Daran sieht man auch, dass die Dimension einer Kampagne für Auffrischimpfungen zunächst ganz anders eingeschätzt wurde und sich erst kürzlich zu dem Punkt entwickelt hat, wo alle es für offensichtlich halten, dass man alle Geimpften nochmal impfen muss.

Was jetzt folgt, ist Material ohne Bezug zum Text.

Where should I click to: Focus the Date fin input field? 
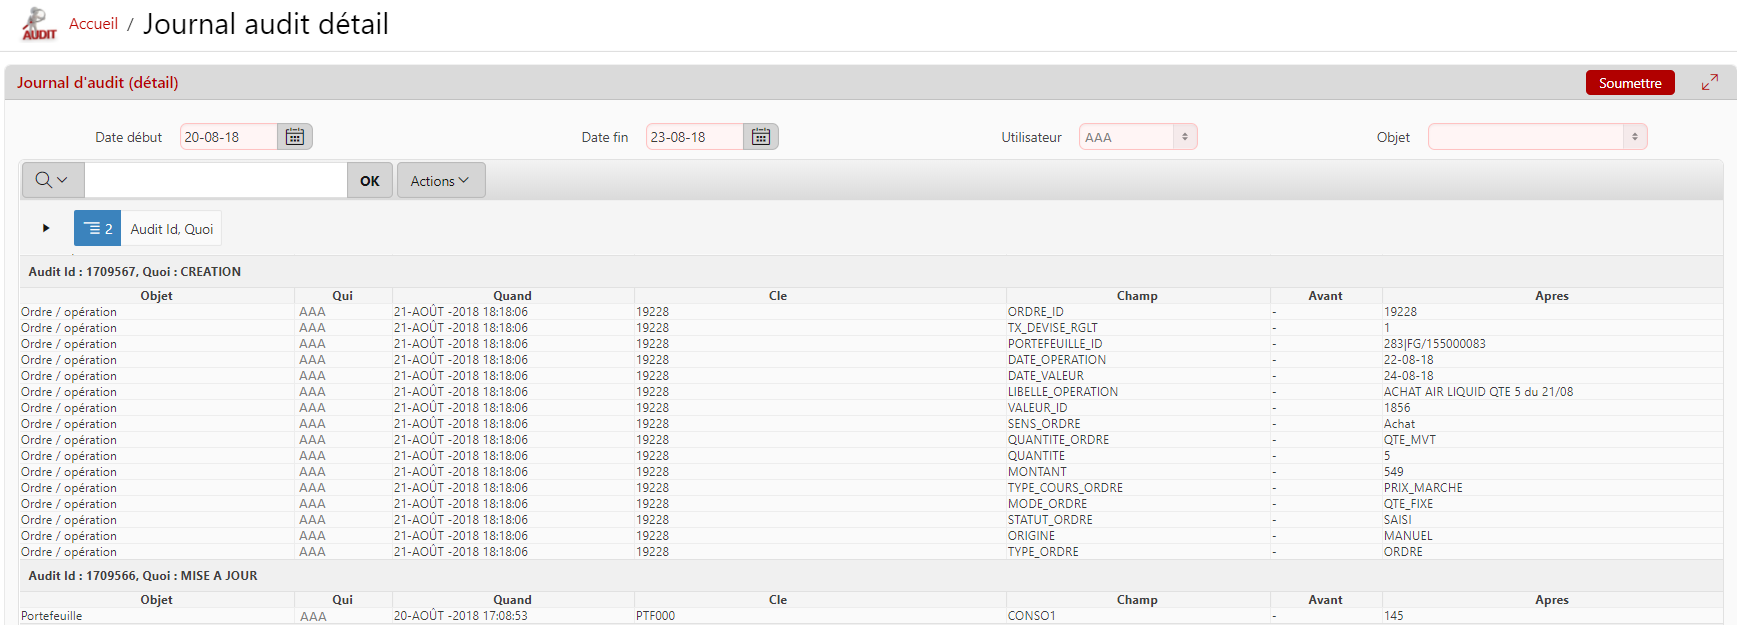[x=694, y=137]
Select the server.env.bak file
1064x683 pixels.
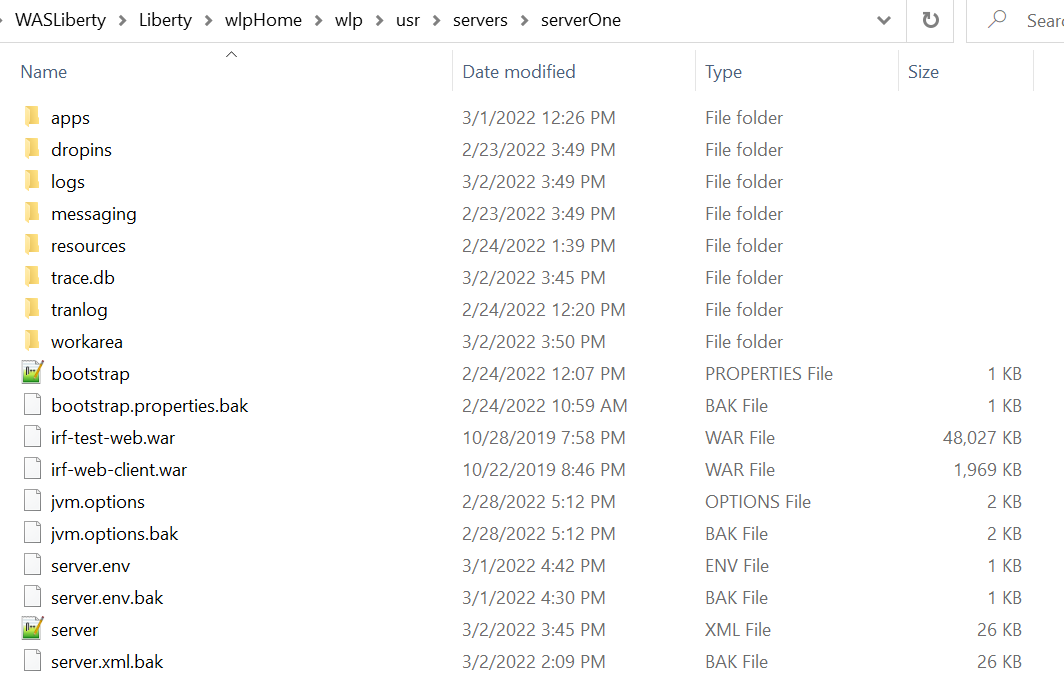tap(107, 598)
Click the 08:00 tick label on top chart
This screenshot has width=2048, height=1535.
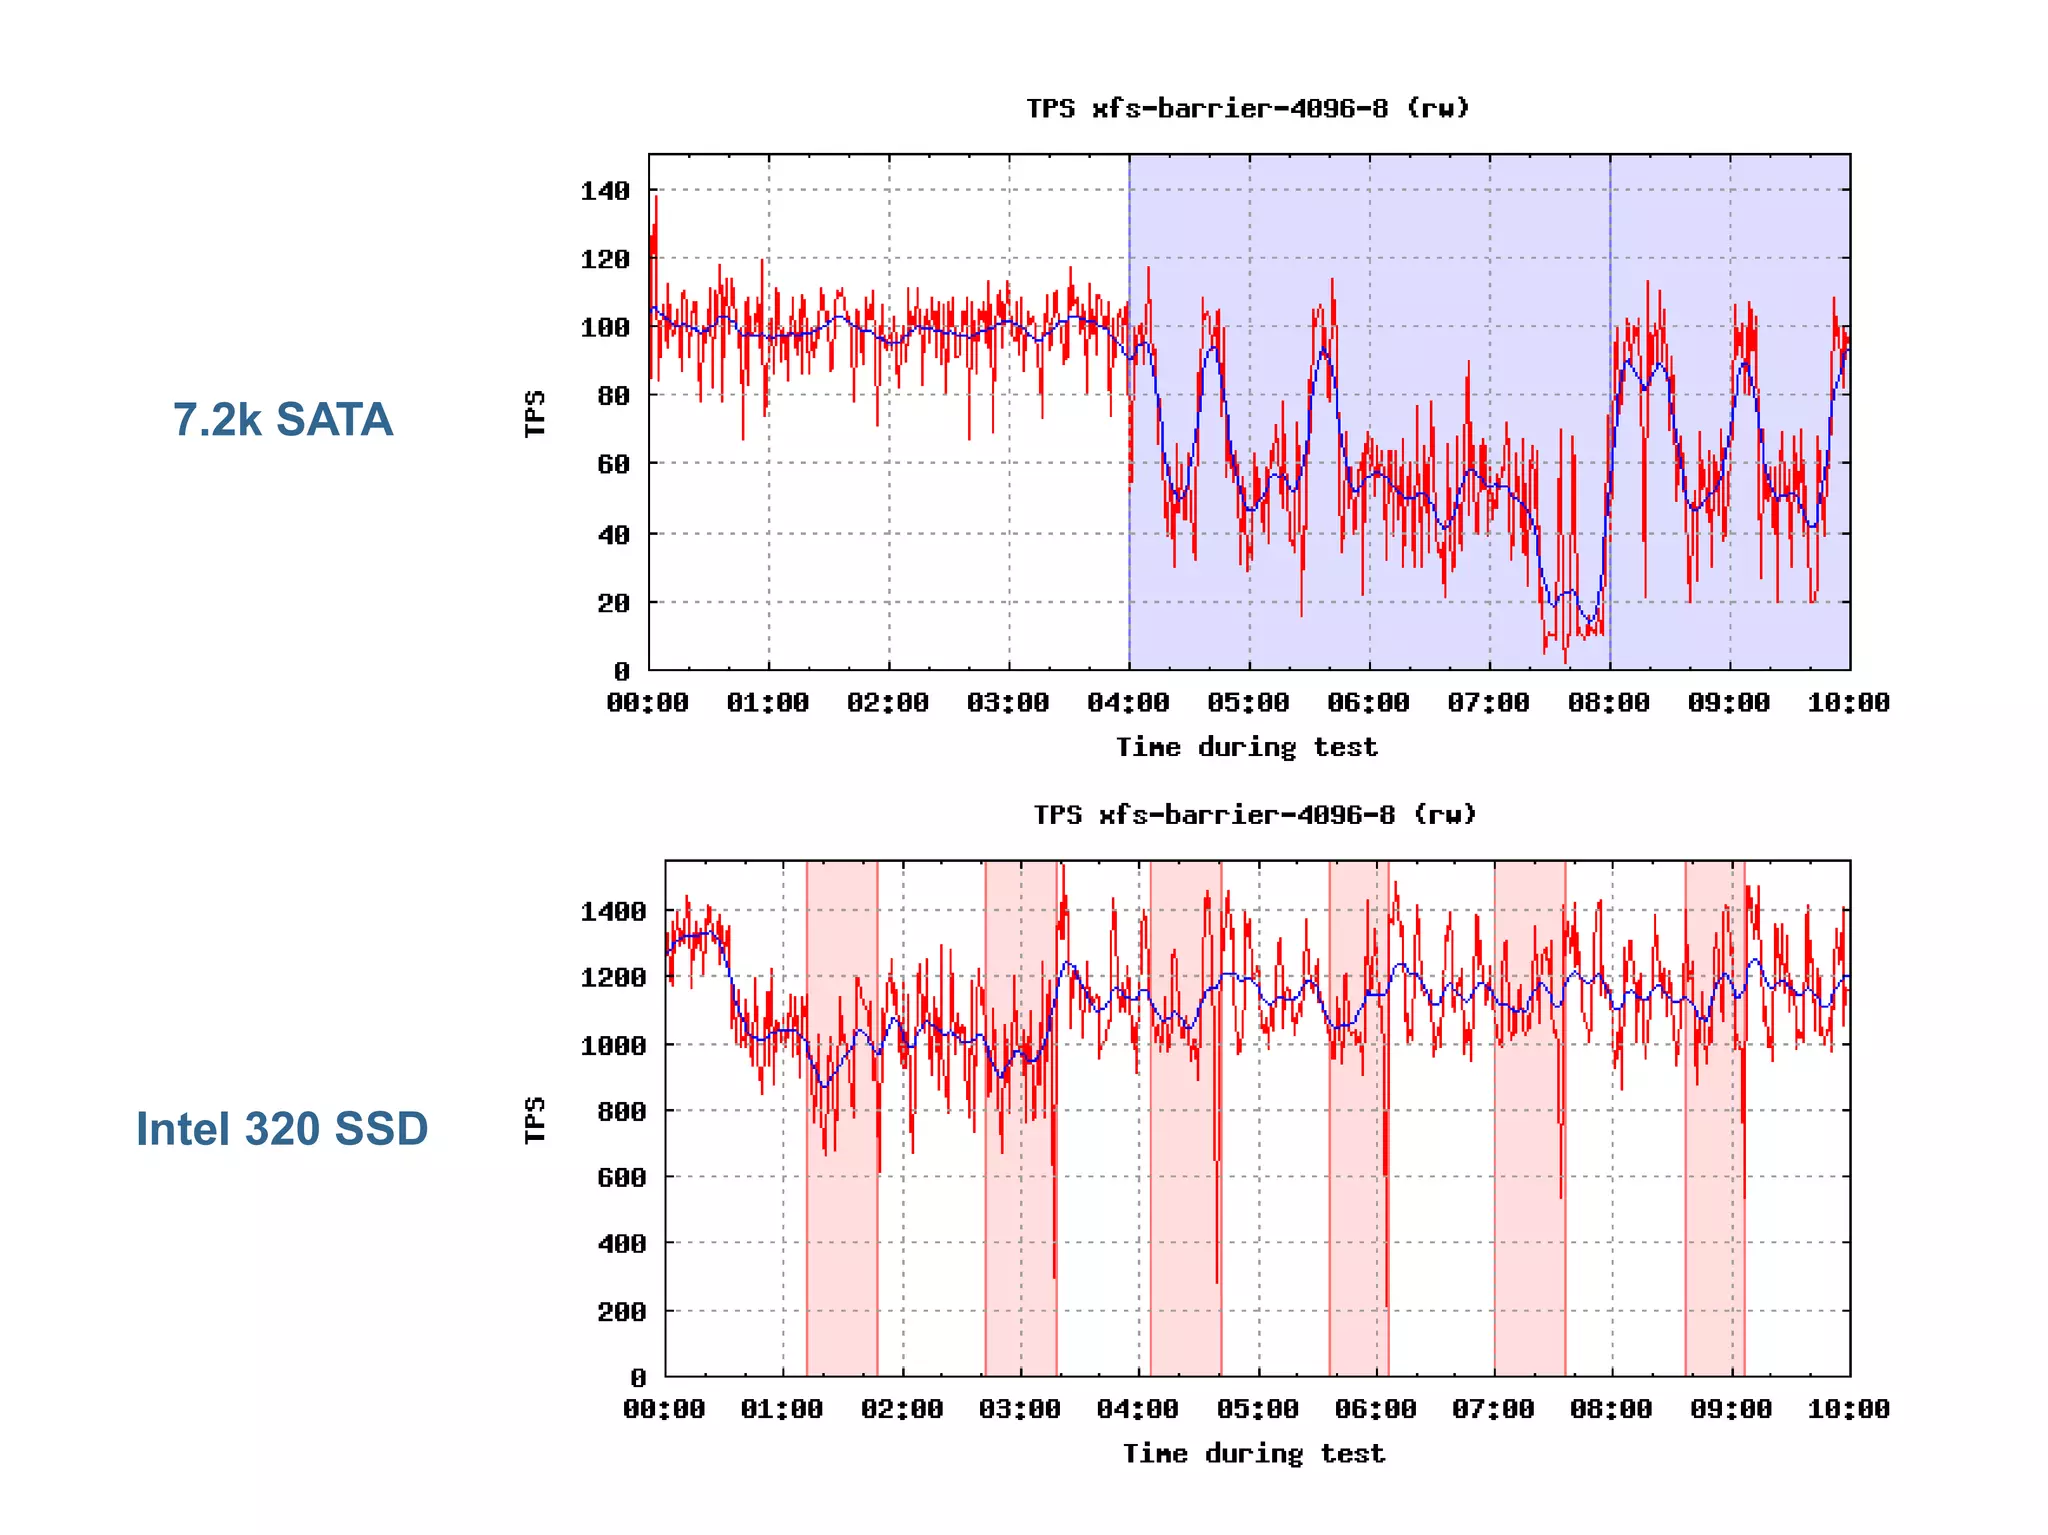point(1608,703)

Was war also die erwartete Nachfrage? Ich würde sagen man wäre trotz Spahns Ausweitung des Anspruchs froh gewesen die Personen über 70 Jahre und andere Gefährdete tatsächlich zu erreichen, vom Umfang vielleicht 15 Millionen Dosen. Die Kinder unter 12 bekommen ihren eigenen Impfstoff, der zählt nicht mit rein. Und mit viel mehr Erst- und Zweitimpfungen hat wohl kaum jemand noch gerechnet. Da wären 10 Millionen Dosen, also weitere 5 Millionen Geimpfte oder 6% der Bevölkerung schon eher ein best case. Insofern kann man vielleicht sehen, dass hier eine deutliche Diskrepanz in der Erwartung bestand: Maximal 25 Millionen Dosen für Auffrischungen und Neuimpfungen über einen längeren Zeitraum in den Winter hinein verteilt, die bis zum November auch nur verhalten nachgefragt wurden, und der jetzigen Nachfrage, wo kurzfristig wieder Millionen Dosen verimpft werden und wohl um die 20 Millionen Personen für eine Drittimpfung im Dezember in Frage kommen.
Zum Nachteil anderer Länder, die gerne unsere längere Zeit brachliegenden Überschüsse genommen hätten - und ich schätze jetzt zu unserem Vorteil - haben wir aber wohl doch genug im Land behalten. So dass es wohl keine wirklichen Abdeckungsprobleme gibt, sondern nur die Haklichkeiten, die Impfinfrastruktur wieder hochzufahren.
Das Problem war also eher, dass man die gegenwärtige Intensität der Epidemie nicht ausreichend als Möglichkeit gesehen und im zweiten Schritt einen sich daraus ergebenden Anstieg der Nachfrage antizipiert hat. Man kann zum gleichen Schluss eines Planungsversagens kommen, aber die frühe Offensichtlichkeit dieses Ausmaß an Nachfrage würde ich bestreiten.